IABP rupture is probably caused by rubbing of an abrasive aortic plaque against the smooth surface of the balloon. Tears in the balloon have also been attributed to design and manufacturing issues. Entrapment is subsequently caused by the development of a bulky thrombus load inside the ruptured balloon.
Early identification of balloon rupture is pivotal in preventing IABP entrapment postrupture. However, rupture may be hard to detect because often the leakage alarm fails due to tamponade of the ruptured balloon with thrombus, mimicking a functioning balloon . In a cohort study of 2,803 patients, alarms for gas leakage were insensitive for rupture and were only effective in 29% of patients. Device error indicators, loss of augmentation, frequent IABP filling, and blood in the safety chamber or tubing are warning signs of rupture. Blood inside the catheter shaft was the indicator that raised the suspicion of IABP rupture in 80% of patients . Clinically, the presence of limb ischemia and ineffective hemodynamic support should always raise the suspicion of rupture.

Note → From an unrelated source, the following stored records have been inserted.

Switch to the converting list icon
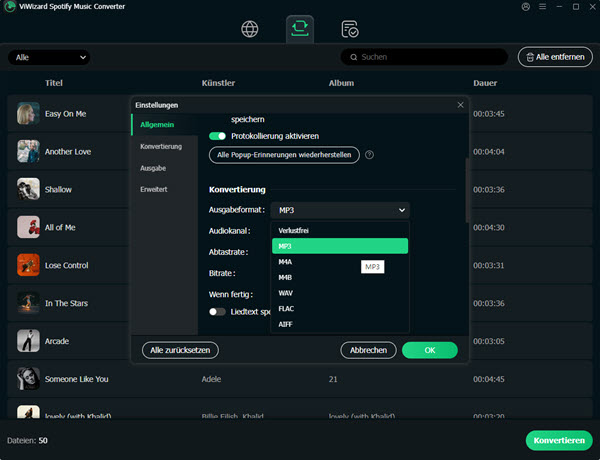 (x=300, y=29)
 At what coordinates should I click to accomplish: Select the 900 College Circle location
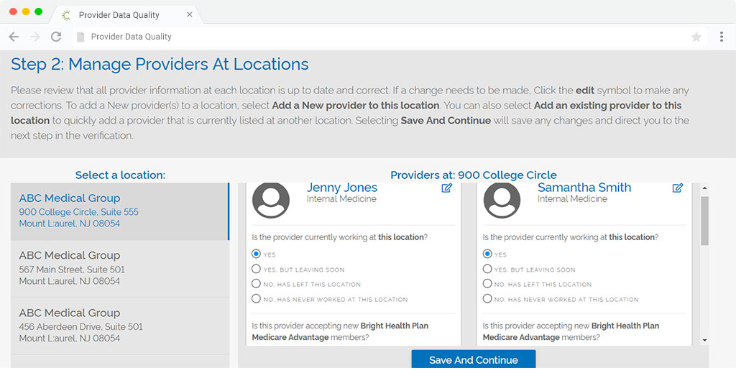[120, 212]
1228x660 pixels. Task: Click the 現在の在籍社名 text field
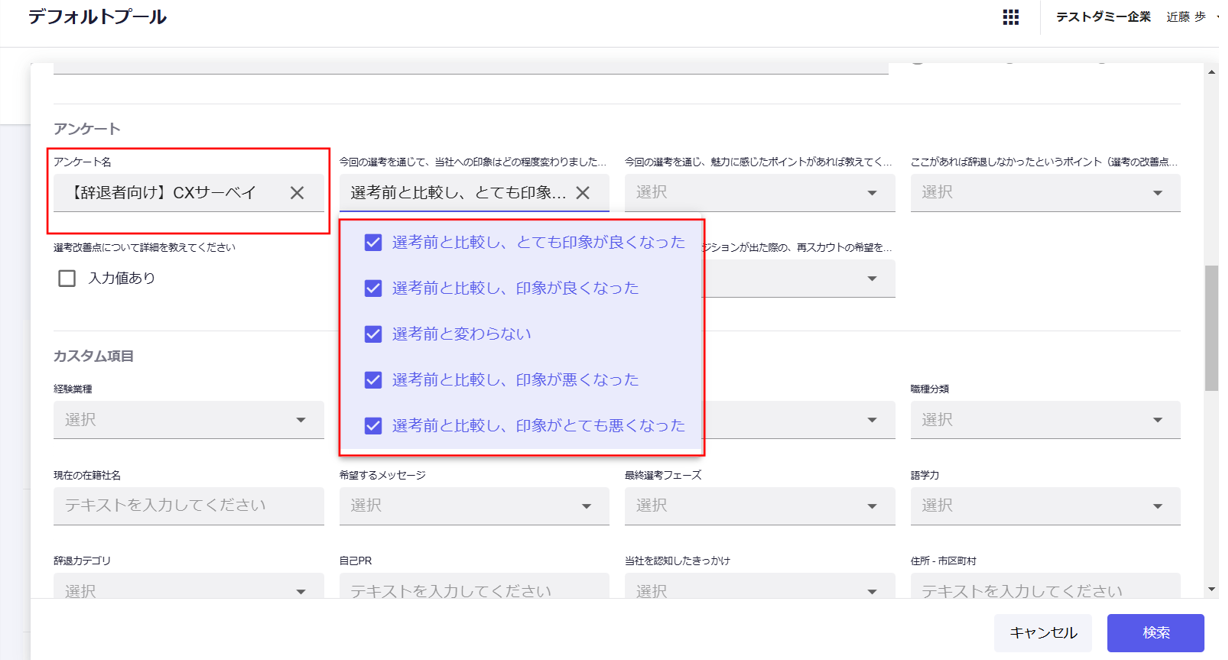188,506
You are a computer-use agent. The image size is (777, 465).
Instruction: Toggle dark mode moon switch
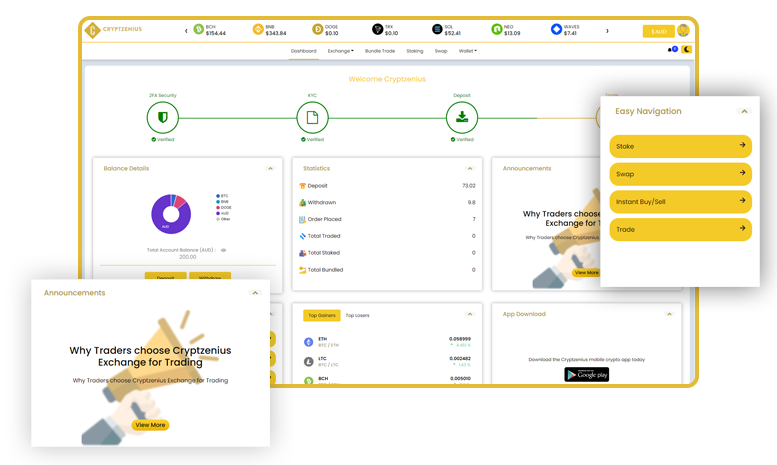[686, 49]
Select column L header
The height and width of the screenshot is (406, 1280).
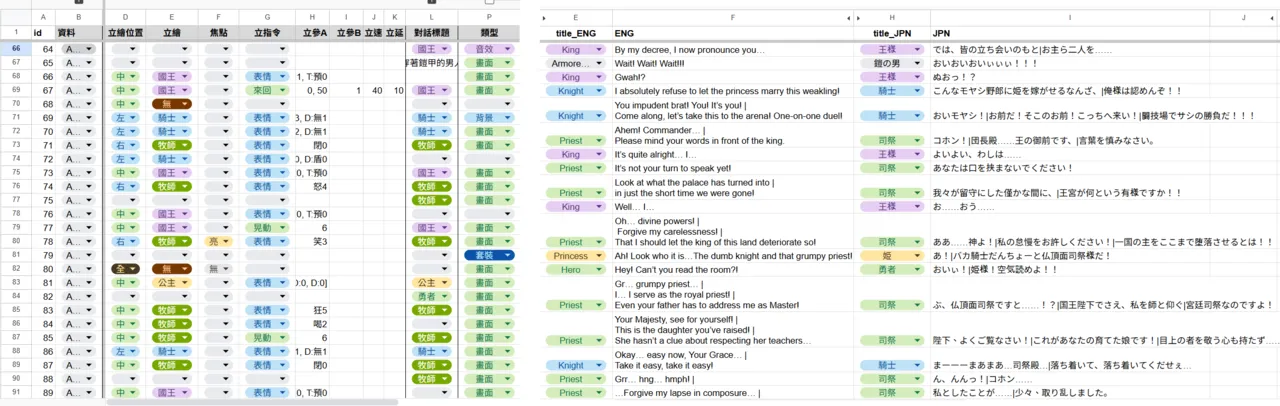tap(431, 18)
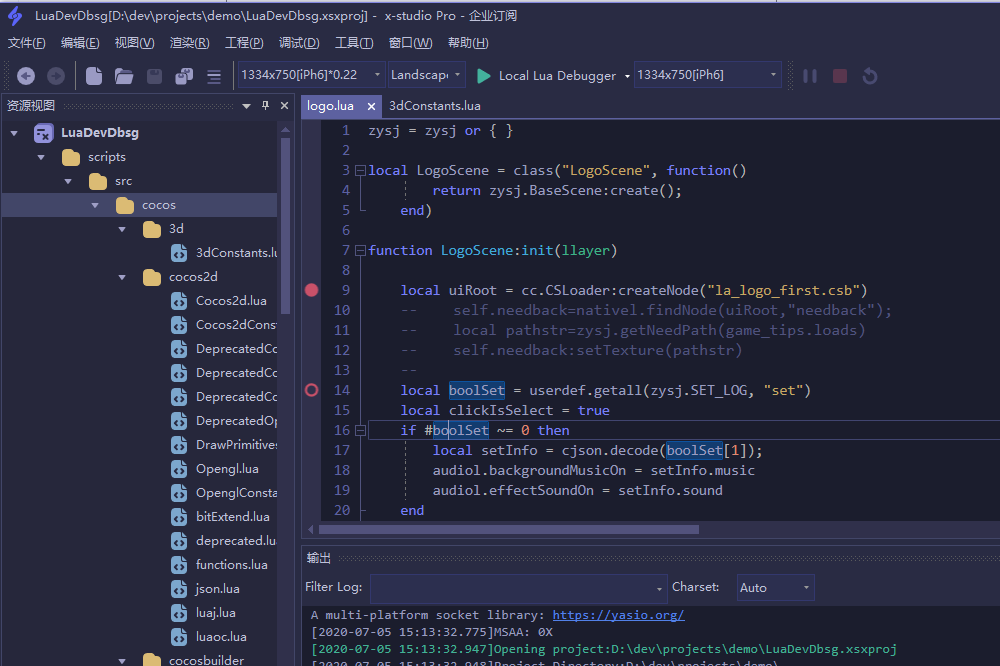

Only a handful of case reports have been published on the management of IABP rupture and entrapment in the iliac system. Naturally, the goal of management should be safe removal of the IABP. However, there have been documented cases of forceful extraction resulting in unintentional damage to the external iliac and common femoral arteries [6, 7]. Complications arising from such methods have resulted in acute limb ischemia, the need for bypass surgery, and even death .
Both percutaneous and open approaches have been described for the safe removal of the ruptured IABP. Local delivery of streptokinase, urokinase, heparin, or tissue plasminogen activator into the gas-driven lumen of the balloon catheter has dissolved the clot within the IABP lumen, enabling a normal percutaneous extraction of the balloon catheter without surgery [6, 8]. However, an open surgical approach has been the extraction modality of choice in recent times [6, 8, 9]. Open inguinal access to the femoral and/or iliac vessels is the mainstay approach for removal of the entrapped IABP due to the ease of access and possibility for safe extraction under direct vision, although successful trans- and retroperitoneal approaches have also been described [7, 10]. As in our case, IABP rupture and entrapment often causes substantial damage to the iliofemoral arteries, necessitating vascular repair by endarterectomy, patch closure, or even bypass graft and resulting in significant morbidity for the patient.
In conclusion, balloon rupture and entrapment is a rare complication in patients treated with an IABP, and it is often difficult to detect. Management should be aimed at early rupture detection with a low threshold to remove the IABP before entrapment can occur. In case of IABP entrapment, either percutaneous removal in conjunction with local or systemic thrombolysis or surgical extraction should be performed, followed by repair of the damaged iliofemoral arteries.